Given that a significant body of research now shows that children raised in two-parent, married families do better in school, are less likely to wind up in jail, and are less likely to end up on welfare, the startling racial divide in marriage tells us that a new generation of children, especially blacks, are growing up destined to struggle academically, in the job market, and in forming their own families. And policy prescriptions like a higher minimum wage or tax credits are unlikely to help many of these kids. What they mostly need is another parent—usually a father.

While government can’t give them that, candidates can at least give us some straight talk on poverty. But it’s easier, it seems, to blame the woes of the poor on the “excessive” profits of greedy corporations, or on so-called underhanded mortgage brokers taking advantage of low-income borrowers. Obama did briefly mention absent black fathers in his Philadelphia speech, but he blamed the breakup of the black family in part on the “shame and frustration” that black men felt when they were unable to provide for their families. Yet back in the 1930s, when Jim Crow laws were in full force and opportunity was truly absent for black men, the two-parent black family was stronger than it is today; in fact, the continuing rise of black out-of-wedlock rates since the 1960s has occurred even as black economic advancement has proceeded.

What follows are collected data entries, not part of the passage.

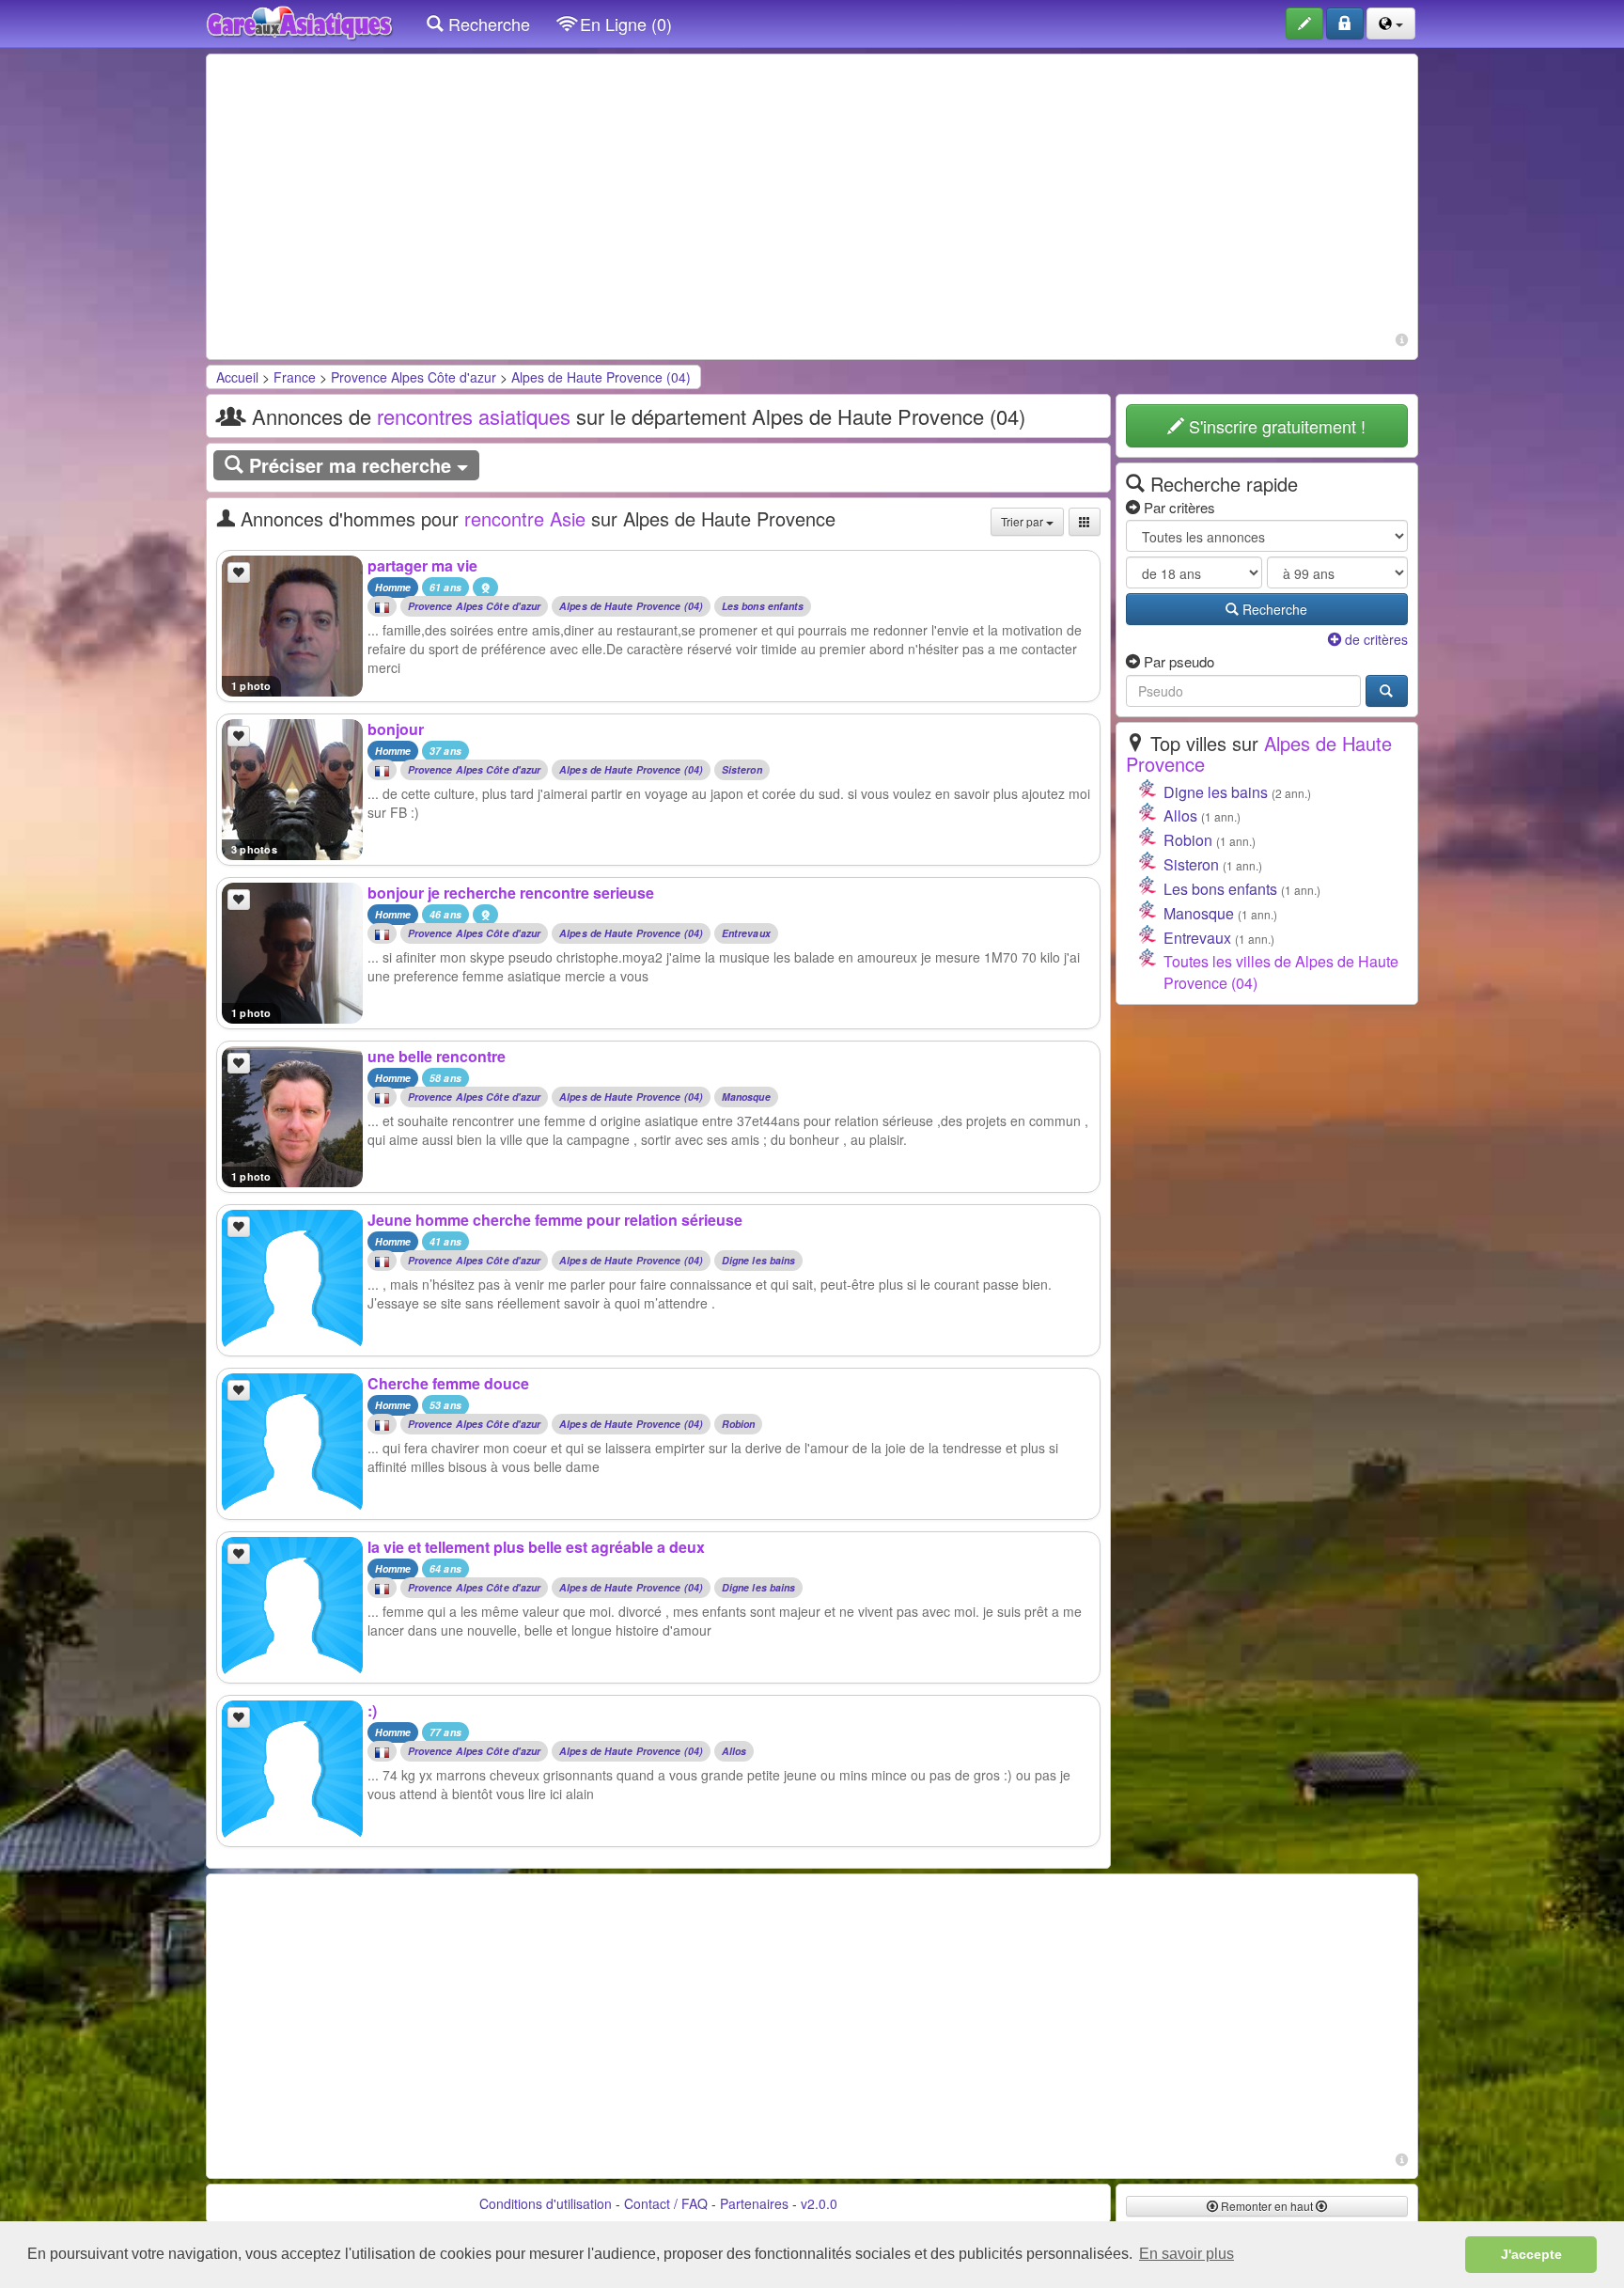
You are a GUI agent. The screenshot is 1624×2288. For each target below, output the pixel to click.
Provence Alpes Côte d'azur (413, 377)
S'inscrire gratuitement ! (1275, 426)
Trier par (1023, 521)
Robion (739, 1425)
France (294, 377)
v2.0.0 (819, 2203)
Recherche (487, 23)
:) (372, 1710)
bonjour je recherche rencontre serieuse (510, 892)
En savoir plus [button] (1186, 2254)
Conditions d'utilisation (545, 2203)
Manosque (746, 1097)
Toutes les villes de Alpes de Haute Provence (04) (1280, 972)
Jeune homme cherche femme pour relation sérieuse (554, 1219)
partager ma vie (422, 565)
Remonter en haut (1267, 2206)
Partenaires (754, 2203)
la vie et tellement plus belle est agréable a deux (536, 1547)
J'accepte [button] (1531, 2254)
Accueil (237, 377)
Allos (734, 1752)
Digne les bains (759, 1261)
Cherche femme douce (448, 1383)
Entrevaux (746, 934)
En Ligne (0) (623, 23)
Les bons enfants (763, 607)
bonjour (395, 729)
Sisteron (742, 770)
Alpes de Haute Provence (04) (601, 377)
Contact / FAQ (666, 2203)
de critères (1374, 639)
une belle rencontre (436, 1056)
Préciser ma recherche (350, 464)
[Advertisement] (812, 195)
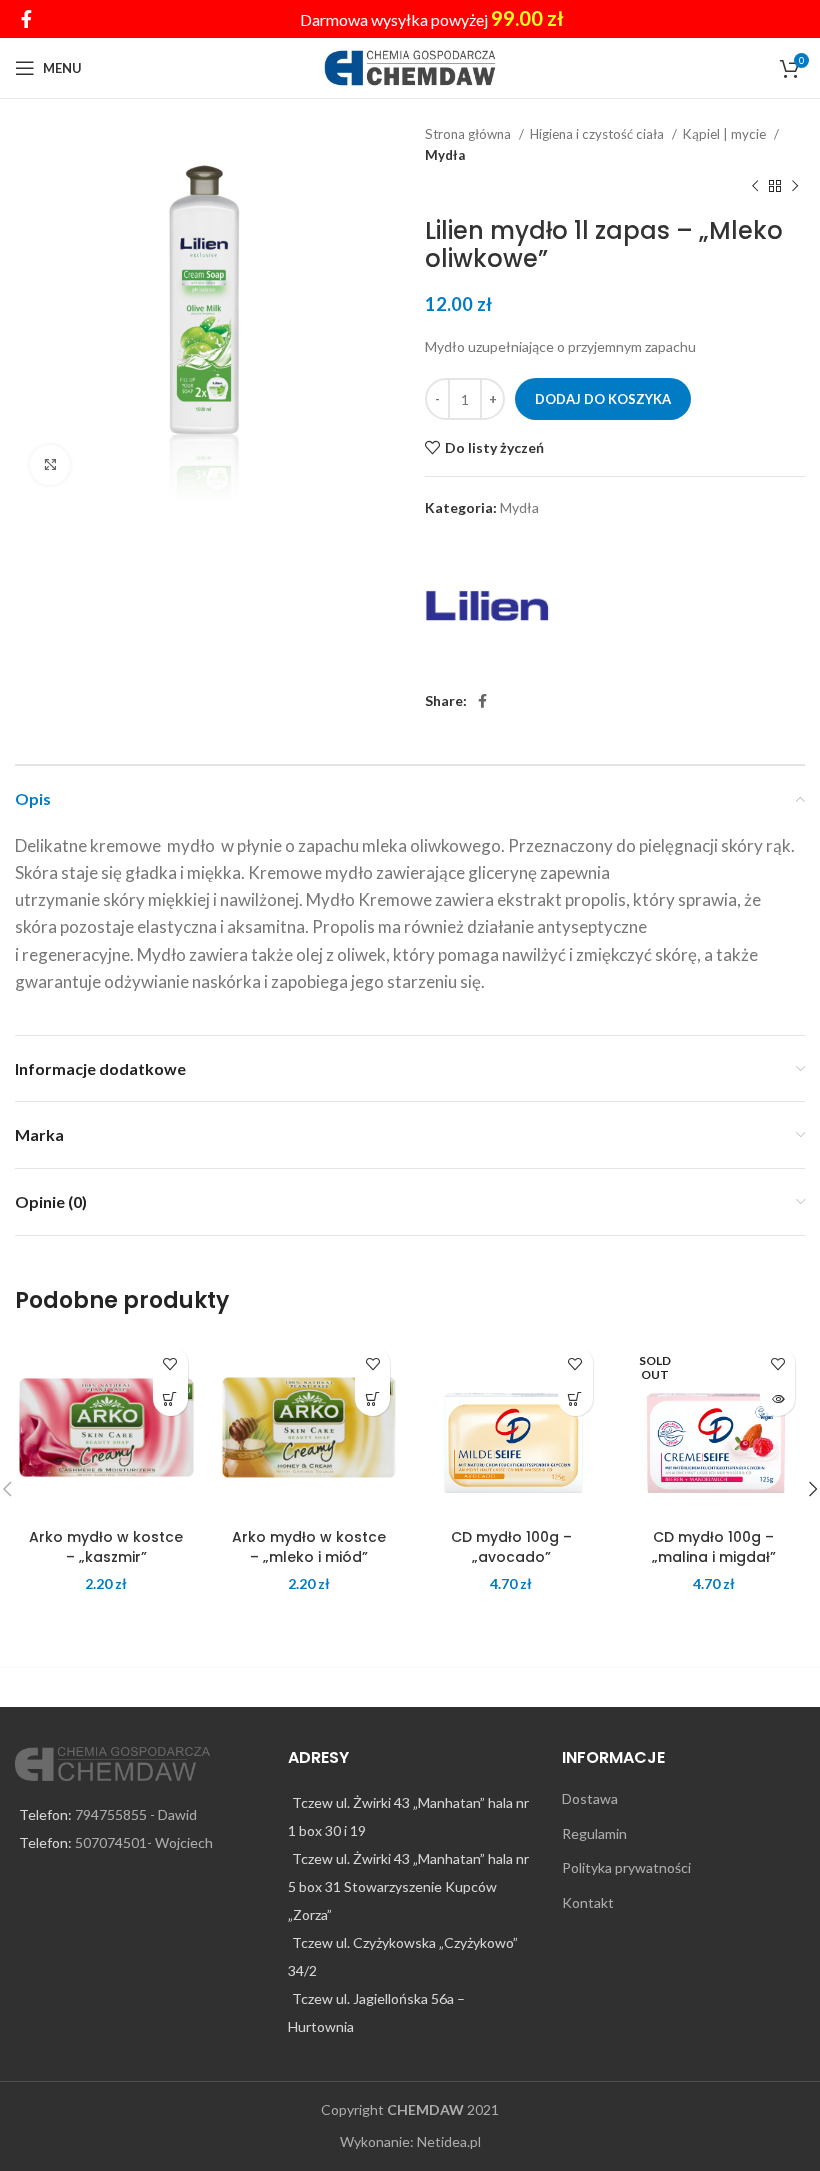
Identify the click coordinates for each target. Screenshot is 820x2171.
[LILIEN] (487, 605)
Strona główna (469, 134)
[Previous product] (755, 187)
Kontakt (588, 1902)
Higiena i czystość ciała (598, 134)
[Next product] (795, 187)
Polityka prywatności (626, 1867)
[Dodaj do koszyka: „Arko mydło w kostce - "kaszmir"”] (170, 1398)
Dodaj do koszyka (603, 399)
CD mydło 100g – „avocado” (511, 1547)
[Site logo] (410, 66)
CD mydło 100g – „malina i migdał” (714, 1547)
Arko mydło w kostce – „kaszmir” (106, 1547)
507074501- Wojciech (144, 1842)
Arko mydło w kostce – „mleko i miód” (309, 1547)
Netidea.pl (449, 2141)
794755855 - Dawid (136, 1814)
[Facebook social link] (26, 19)
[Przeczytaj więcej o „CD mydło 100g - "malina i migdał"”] (777, 1398)
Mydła (445, 155)
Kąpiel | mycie (726, 134)
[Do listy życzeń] (170, 1363)
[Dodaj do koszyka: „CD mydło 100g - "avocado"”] (575, 1398)
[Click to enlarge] (50, 465)
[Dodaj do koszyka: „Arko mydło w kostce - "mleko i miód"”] (372, 1398)
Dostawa (590, 1798)
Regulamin (594, 1833)
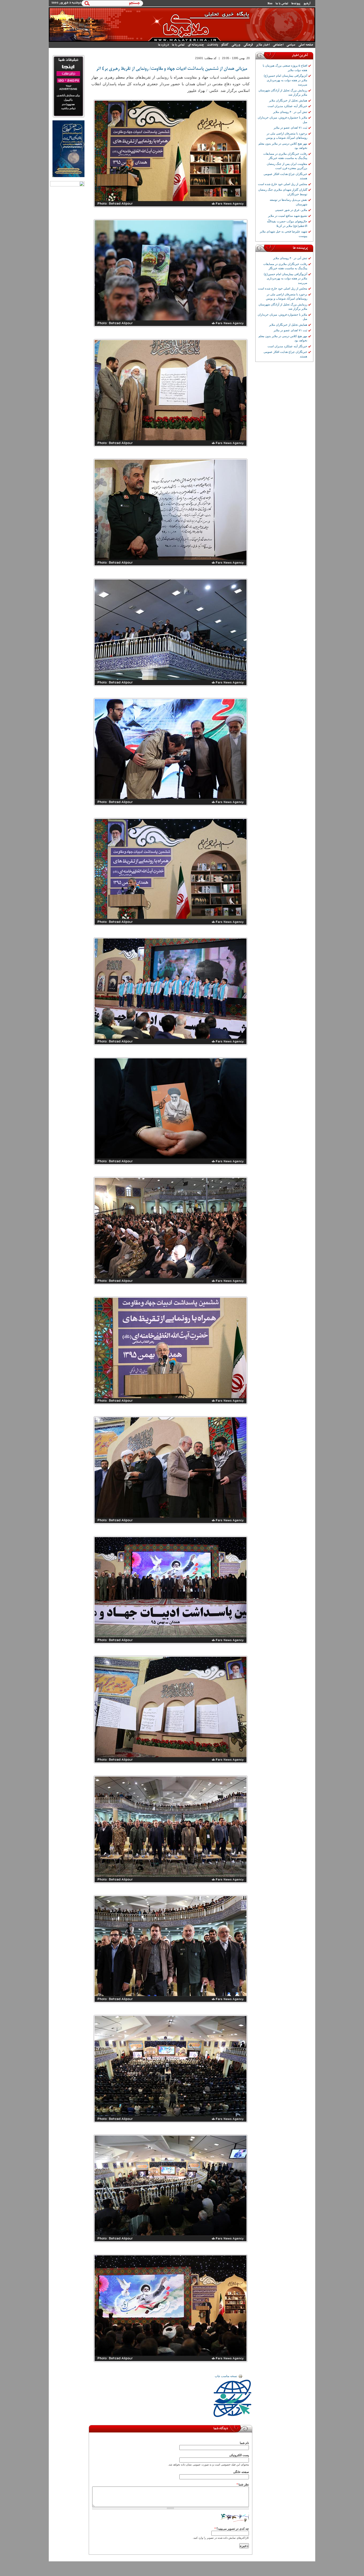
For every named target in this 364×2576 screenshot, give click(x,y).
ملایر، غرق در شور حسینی (291, 209)
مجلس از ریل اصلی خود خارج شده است (282, 184)
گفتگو (225, 44)
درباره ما (163, 44)
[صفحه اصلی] (182, 40)
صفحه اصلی (305, 44)
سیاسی (290, 44)
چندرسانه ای (196, 44)
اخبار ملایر (263, 44)
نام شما (244, 2442)
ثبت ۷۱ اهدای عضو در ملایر (290, 127)
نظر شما (243, 2484)
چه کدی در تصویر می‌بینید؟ (232, 2528)
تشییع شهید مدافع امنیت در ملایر (287, 215)
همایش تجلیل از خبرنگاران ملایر (288, 100)
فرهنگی (248, 44)
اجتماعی (278, 44)
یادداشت (212, 44)
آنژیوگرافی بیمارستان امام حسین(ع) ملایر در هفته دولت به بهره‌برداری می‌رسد (285, 80)
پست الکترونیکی (239, 2455)
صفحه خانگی (241, 2471)
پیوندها (295, 3)
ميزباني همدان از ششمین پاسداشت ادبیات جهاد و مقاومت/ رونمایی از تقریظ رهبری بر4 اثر (171, 69)
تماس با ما (282, 3)
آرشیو (307, 3)
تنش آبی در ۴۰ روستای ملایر (290, 111)
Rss (270, 3)
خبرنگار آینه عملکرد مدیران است (287, 106)
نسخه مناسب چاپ (226, 2376)
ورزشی (236, 44)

Ignoring the obvious stress that family breakdown has inflicted on children, Obama seems like he’s stepped out of a time warp, offering new proposals to increase spending on a range of dubious social programs. To combat poverty, for instance, he would “fully fund” the persistently troubled, fraud-plagued Community Development Block Grant program, which dates back to the Nixon presidency and has expended more than $100 billion in federal money since its inception, to little apparent effect. Neither Obama nor other advocates of such programs have explained why extra spending would accomplish what hundreds of billions of dollars so far have not.

Still, Obama isn’t alone in ignoring the cultural issues that underpin poverty. Hillary Clinton’s agenda for combating poverty includes hiking the minimum wage to $9.50 an hour, although fewer than 20 percent of families in poverty are headed by someone working full time—meaning at least 80 percent of families would derive no significant benefit from the policy. And workers in the remaining 20 percent of impoverished families might be worse off, considering that eight in 10 economists believe that raising the minimum wage increases unemployment among the unskilled.

Even Republican presidential nominee John McCain—whose economic agenda focuses on pro-growth policies, like corporate tax cuts—has little to say about the family, though the children of many fractured poor families will be in no position to take advantage of such tax cuts.

Comparing the rhetoric of the presidential candidates with the latest stark data on families is a reminder that, until we can at least begin to discuss in the political sphere one of the major causes of economic woes in America today, we can’t begin to take the necessary steps to reduce long-term poverty.